08/03/2010

By Josh Hall, Business Correspondents, SimplyBusiness.co.uk

A well thought out business plan is amongst the most important documents any business can have. It should provide you with a framework for growth and success, allowing you to play on your strengths and mitigate your weaknesses.

But drawing up a business plan can be a time consuming task. Luckily, once your existing plan expires you can recycle many of its elements to help you create a new document for the period ahead. Here are some top tips for recycling your business plan.


• Keep your calculations

Look back on the predictions and forecasts contained in your last business plan. How well do they compare with your actual results over that period? If your results came in close to your predictions, you may wish to adopt the same assumptions and calculations for your next set of forecasts.

Of course, this will only work if you do not expect to see any major shift in your business model over this period. Similarly, if your predictions were inaccurate (as is so often the case), you will need to go back to the drawing board. Try not to be over-optimistic; this can only lead to cash flow problems later in the period.


• Benchmark results

Where possible, try to benchmark your results against your competitors. How did your closest rivals fare over the period covered in your last business plan? Did they record better results? If so, something needs to be tweaked in your own plans.

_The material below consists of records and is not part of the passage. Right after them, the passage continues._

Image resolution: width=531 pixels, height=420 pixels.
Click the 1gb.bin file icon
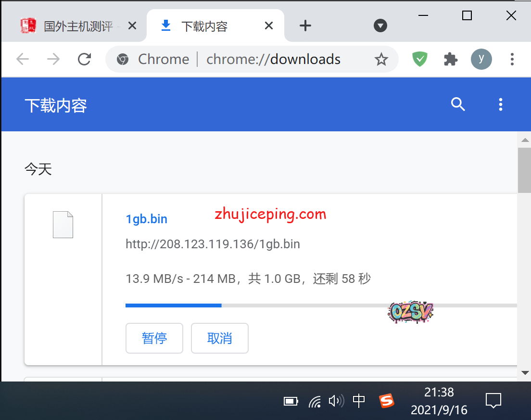click(x=63, y=225)
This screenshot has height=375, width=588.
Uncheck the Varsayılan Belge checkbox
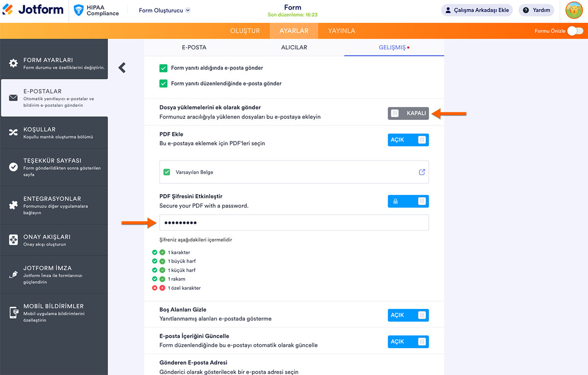point(167,172)
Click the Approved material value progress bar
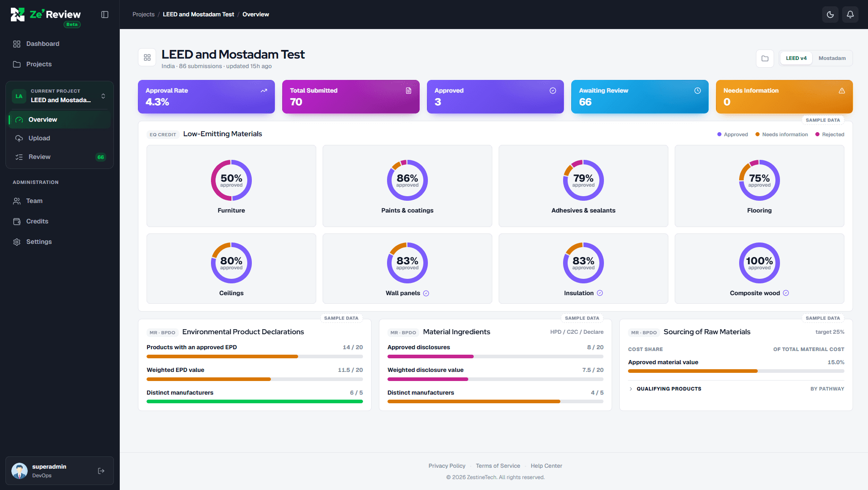This screenshot has width=868, height=490. (736, 371)
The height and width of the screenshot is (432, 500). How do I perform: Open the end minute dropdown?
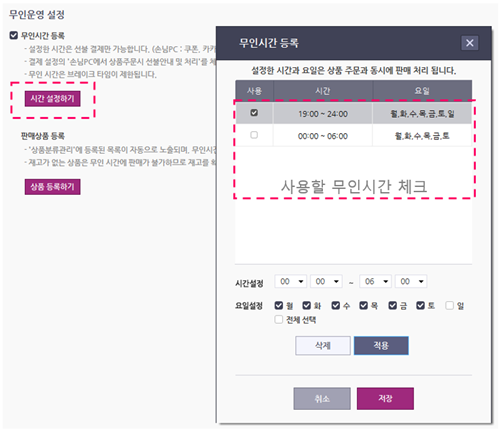[411, 281]
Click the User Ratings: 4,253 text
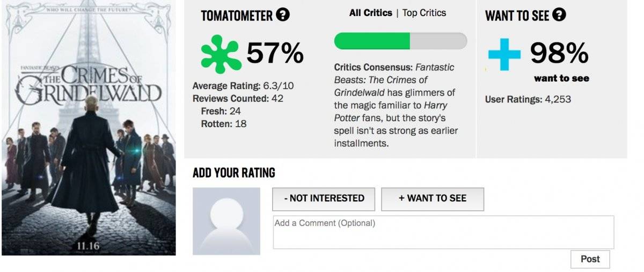Screen dimensions: 644x272 coord(528,99)

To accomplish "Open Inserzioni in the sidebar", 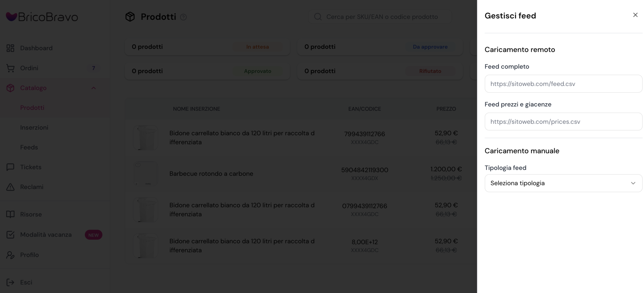I will coord(34,128).
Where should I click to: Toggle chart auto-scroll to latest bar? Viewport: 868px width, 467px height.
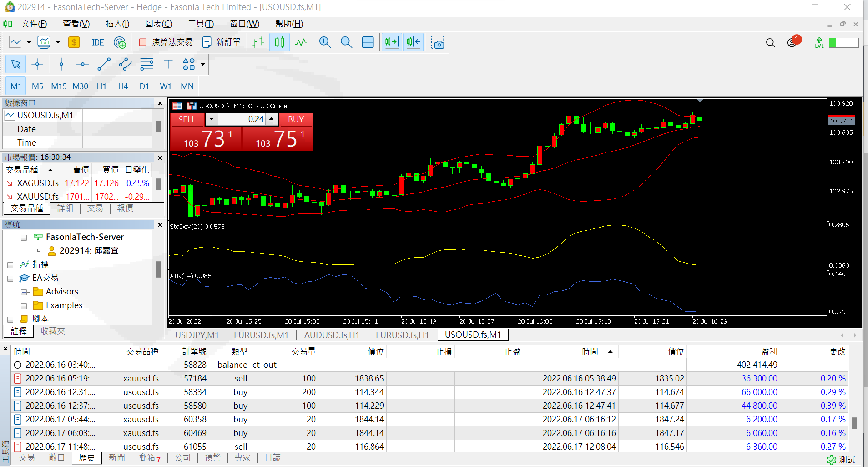pyautogui.click(x=391, y=42)
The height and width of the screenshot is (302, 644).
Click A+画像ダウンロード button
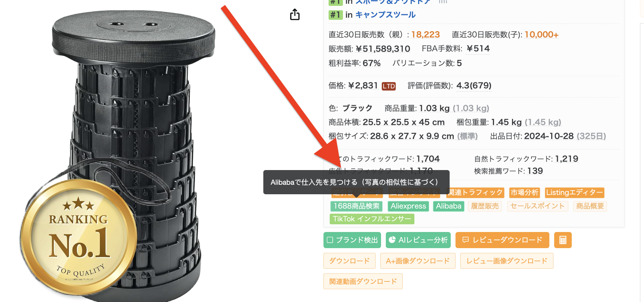click(418, 261)
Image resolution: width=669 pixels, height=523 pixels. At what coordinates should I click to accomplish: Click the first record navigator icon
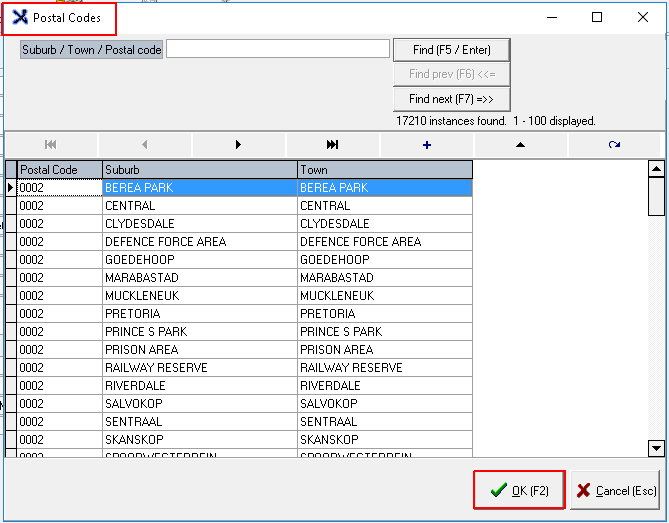[x=51, y=145]
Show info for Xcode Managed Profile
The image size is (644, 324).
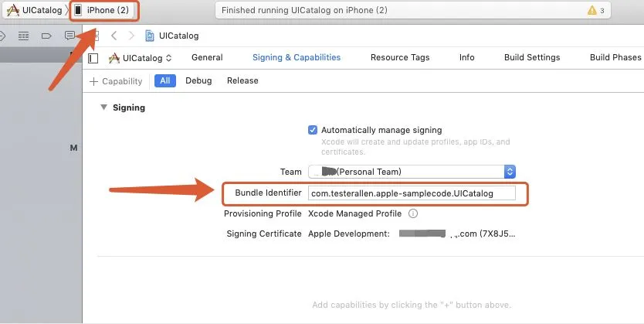[x=413, y=213]
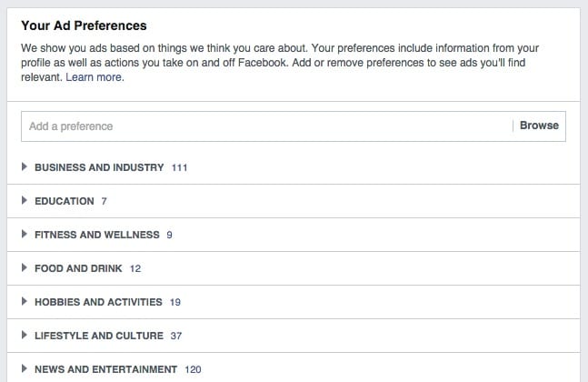Viewport: 588px width, 382px height.
Task: Select the HOBBIES AND ACTIVITIES label
Action: point(98,302)
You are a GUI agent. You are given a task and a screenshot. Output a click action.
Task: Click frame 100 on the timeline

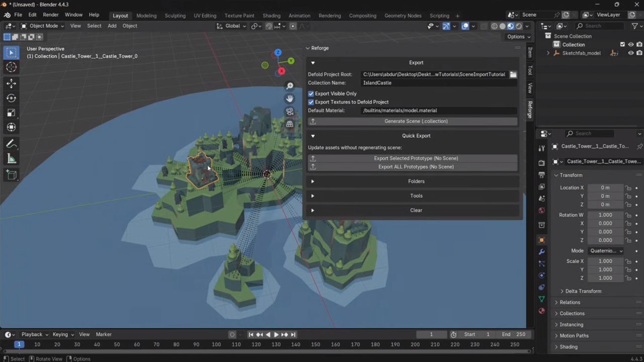(x=216, y=345)
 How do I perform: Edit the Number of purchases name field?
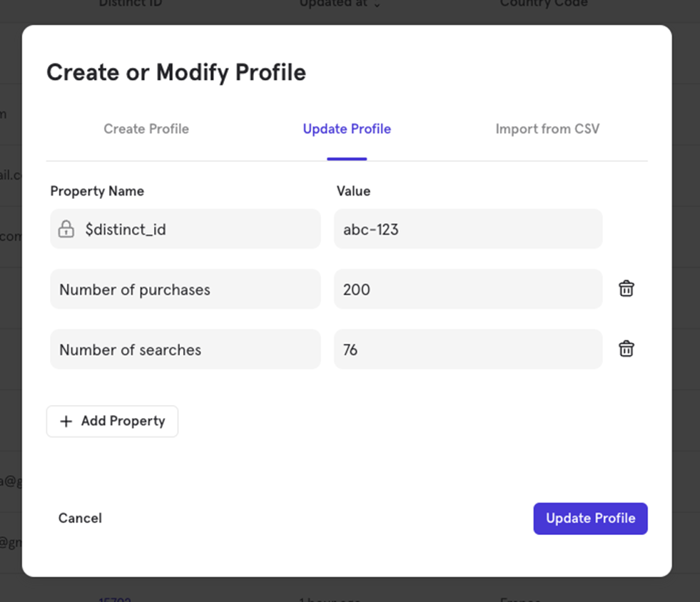click(x=185, y=289)
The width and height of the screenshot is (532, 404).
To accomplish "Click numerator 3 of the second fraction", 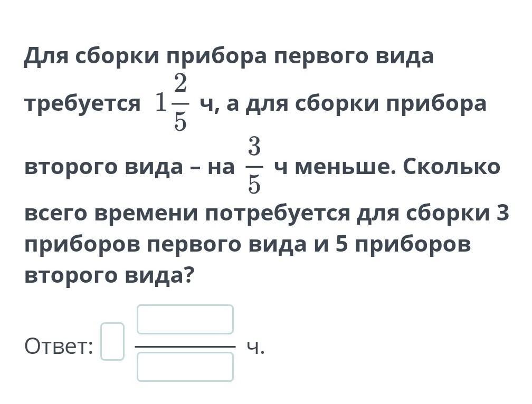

If your competitors are expanding more effectively than your own business, consider ways that you can harness the new opportunities that will become apparent as the economy continues to recover. You may need to secure new finance, and a comprehensive, realistic business plan will be a key factor in determining whether or not this is possible. If you intend to seek financial backing with your new plan, make sure that it highlights the positive elements of the previous period’s results, without skating over the firm’s weaknesses. Overlooked or unexplained figures will not go unnoticed by potential investors.


• Be ready to change

Your business plan should be a living document. Although the aim is to meet or exceed your forecasts, it is important to remember that circumstances can change very quickly. You need to be flexible about the contents of your plan in order to account for this. For example, if a key supplier were to go bust, how would this affect your prospects? You need to be able to quickly and accurately alter the document — and this means ensuring that key members of staff are aware of its contents.


• Make contingencies

On a similar note, things may not go quite to plan during the period covered in your new plan. If sales fall short of forecasts, or your costs are unexpectedly increased, you need to ensure that you are still in a position to meet your financial liabilities. You should always factor in a contingency fund to ensure that any troughs in cash flow can be smoothed over. The size of this fund will differ from business to business, but it is generally expected that you should set aside at least 10 per cent of turnover for emergencies.

As daunting as it may seem, drawing up a new business plan need not be a painful experience. Take what you have learned from the previous period and apply it to your new document. This will help to ensure that you end up with a realistic business plan capable of guiding you through both good times and bad.